→ Passage shown

============

Ciro Guerra (born 6 February 1981) is a Colombian film director and screenwriter. He is best known for his 2015 film Embrace of the Serpent, the film was nominated for Best Foreign Language Film at the 88th Academy Awards.

Career
He made his first film Wandering Shadows in 2004 at the age of 23. The film was selected as Colombian submission for Best Foreign Language Film at the 78th Academy Awards, however it was not nominated. His next film The Wind Journeys competed in the Un Certain Regard section at the 2009 Cannes Film Festival and was selected as Colombian submission for Best Foreign Language Film at the 82nd Academy Awards; it also was not selected.

His 2015 film Embrace of the Serpent was screened in the Directors' Fortnight section at the 2015 Cannes Film Festival, where it won the C.I.C.A.E. Award. It won the Best Film award in the International Film Festivals of Odessa and Lima, where it also received a special prize by the Critics Jury. The film was also among the nominees for Best Foreign Language Film at the 88th Academy Awards, being the first Colombian film ever to be nominated.

On 22 November 2017, Netflix ordered the limited series Green Frontier to production. Green Frontier is based on an original idea from Diego Ramírez Schrempp and Jenny Ceballos of Dynamo Producciones. Guerra is credited as an executive producer of the series, alongside, Diego Ramírez Schrempp, Andrés Calderón, Jorge Dorado and Cristian Conti. The series was directed by Guerra, Laura Mora Ortega and Jacques Toulemonde Vidal and written by Mauricio Leiva-Cock, Antón Goenechea, Camila Brugrés, Gibrán Portela, Javier Peñalosa, María Camila Arias, Natalia Santa and Nicolás Serrano. The miniseries premiered on Netflix on 16 August 2019. 

In 2018, Guerra released his fourth feature film, Birds of Passage. Filmed in La Guajira Desert, Colombia, Guerra states that it is "like a gangster film, but something completely different from any gangster film that you have ever seen".

============

→ Work instruction
Continue the article on the filmmaker Ciro Guerra, picking up after its final sentence about Birds of Passage.

→ Data excerpt
============

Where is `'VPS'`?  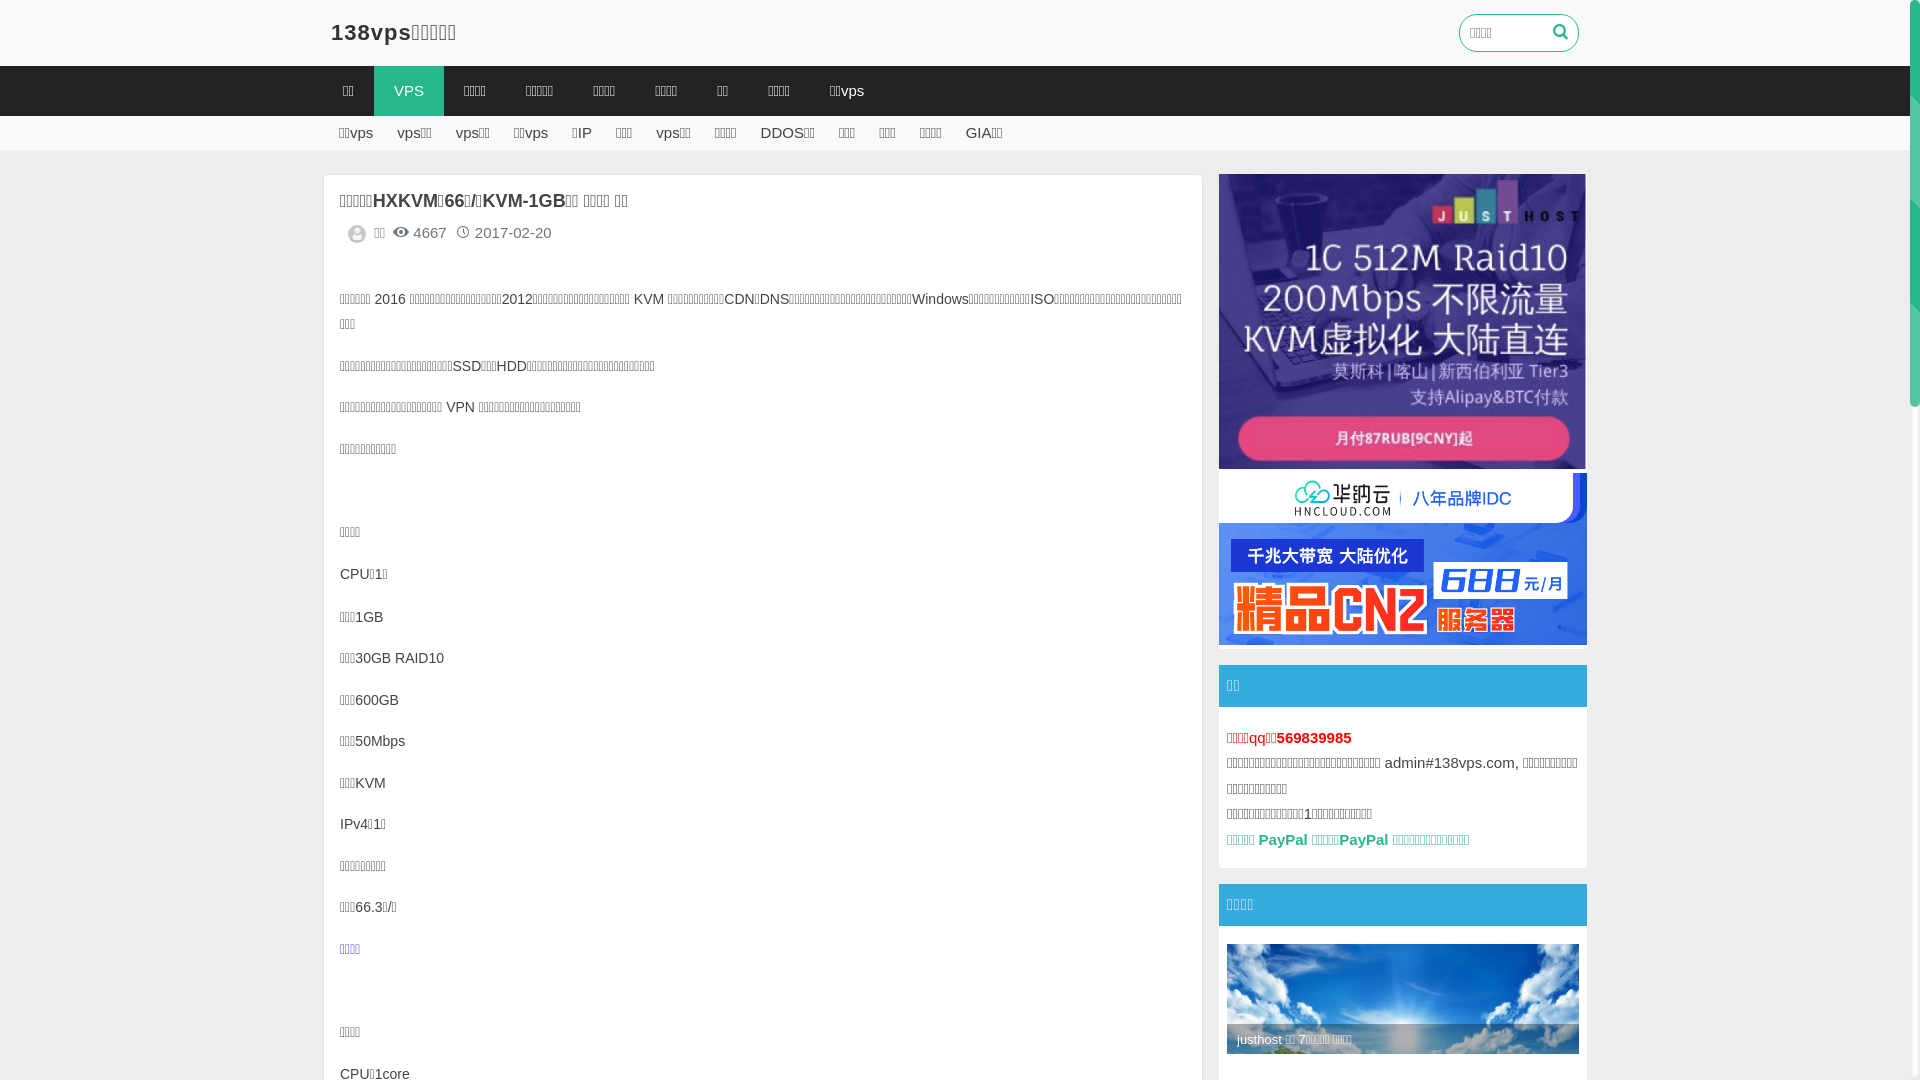
'VPS' is located at coordinates (374, 91).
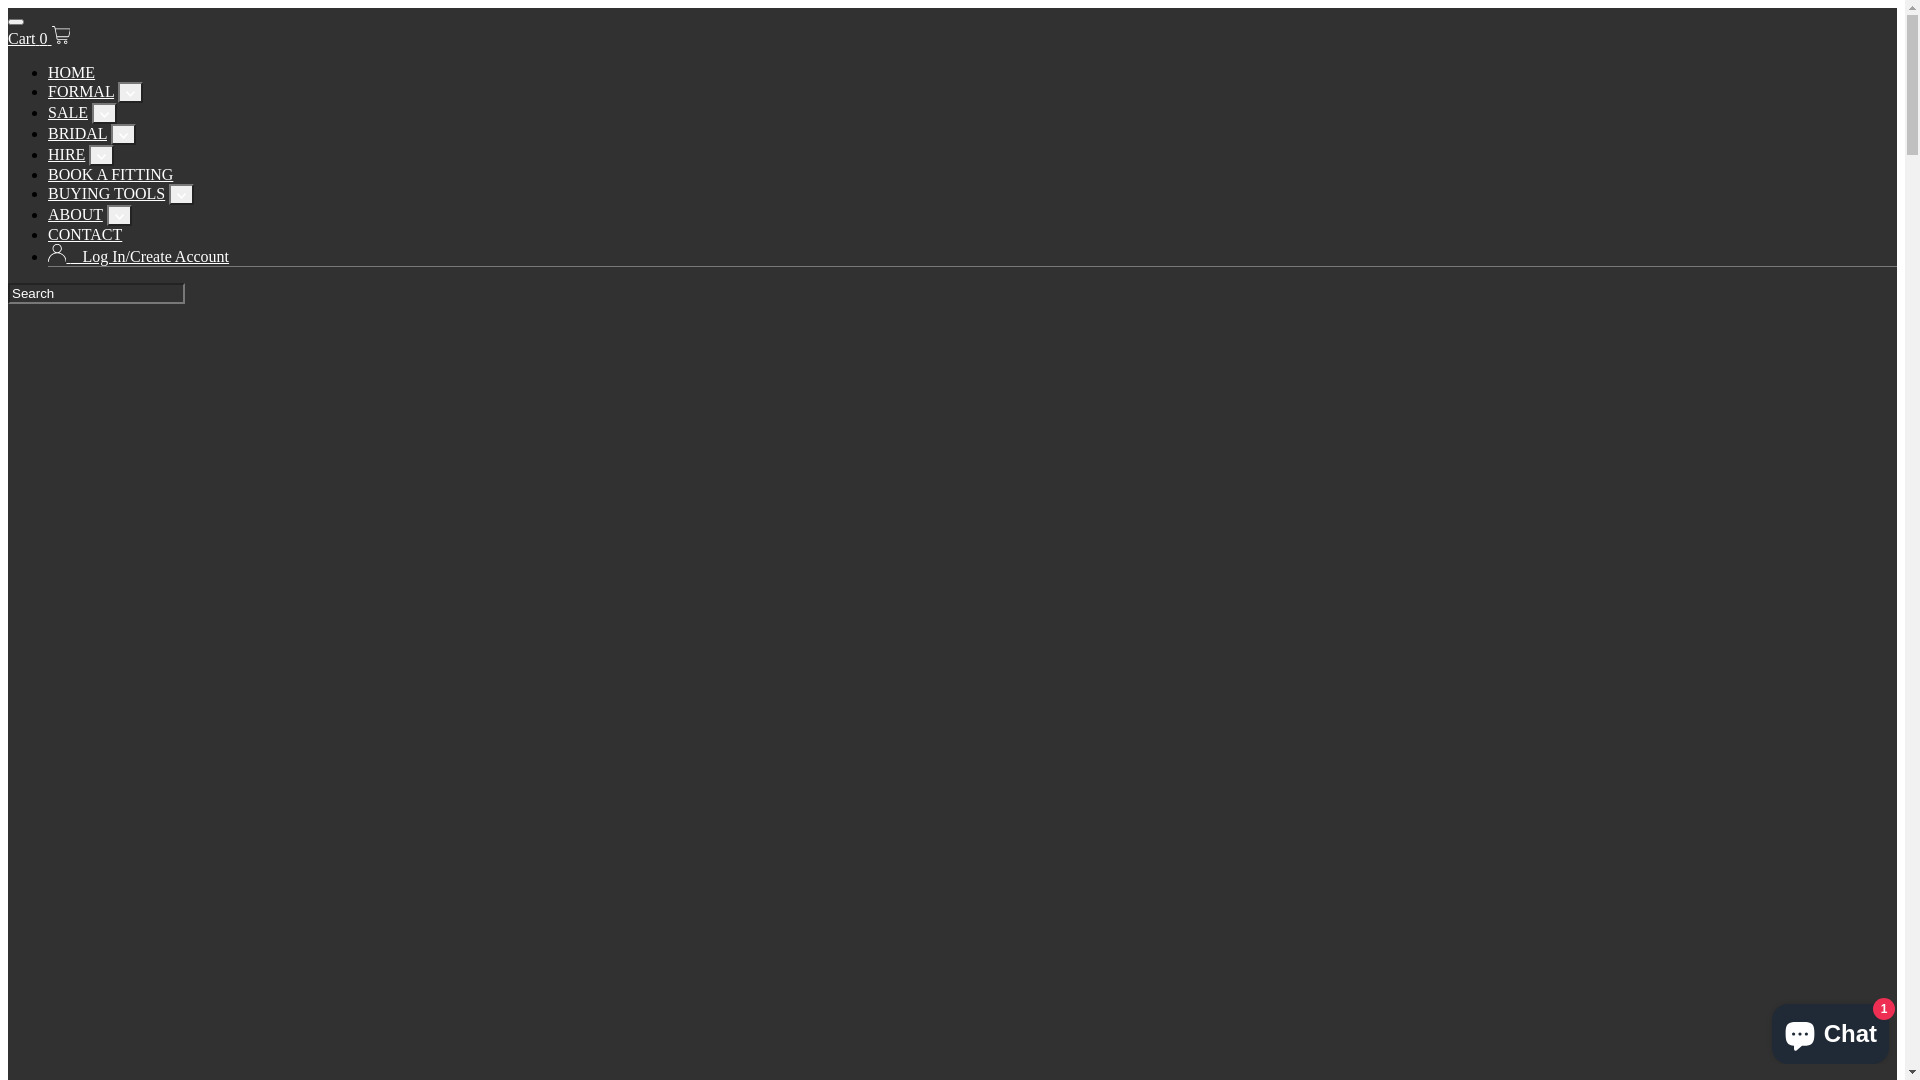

============

→ Task response
Guerra has also directed an adaptation of J. M. Coetzee's novel Waiting for the Barbarians, starring Mark Rylance, Johnny Depp, Robert Pattinson, Gana Bayarsaikhan, and Greta Scacchi. The film premiered at the Venice Film Festival on 6 September 2019, and was released on 7 August 2020, by Samuel Goldwyn Films.

He was the jury president of the International Critics' Week section of the 2019 Cannes Film Festival.

Personal life
Guerra was married to his longtime producer Cristina Gallego. The couple divorced during the filming of Birds of Passage which they co-directed.

In 2020, Latin American feminist periodical Volcánicas published an in-depth investigation with eight women in the film industry accusing Guerra of sexual harassment. Guerra denied the accusations and vowed to pursue legal action against those who had made them. In May 2021, a court in Bogota, Colombia, ruled in favour of Guerra, and ordered the magazine rectify its report, as their claims lacked detail and evidence.

Filmography

Awards and nominations

Accolades
 2021 - Jury member at 52nd International Film Festival of India, Goa.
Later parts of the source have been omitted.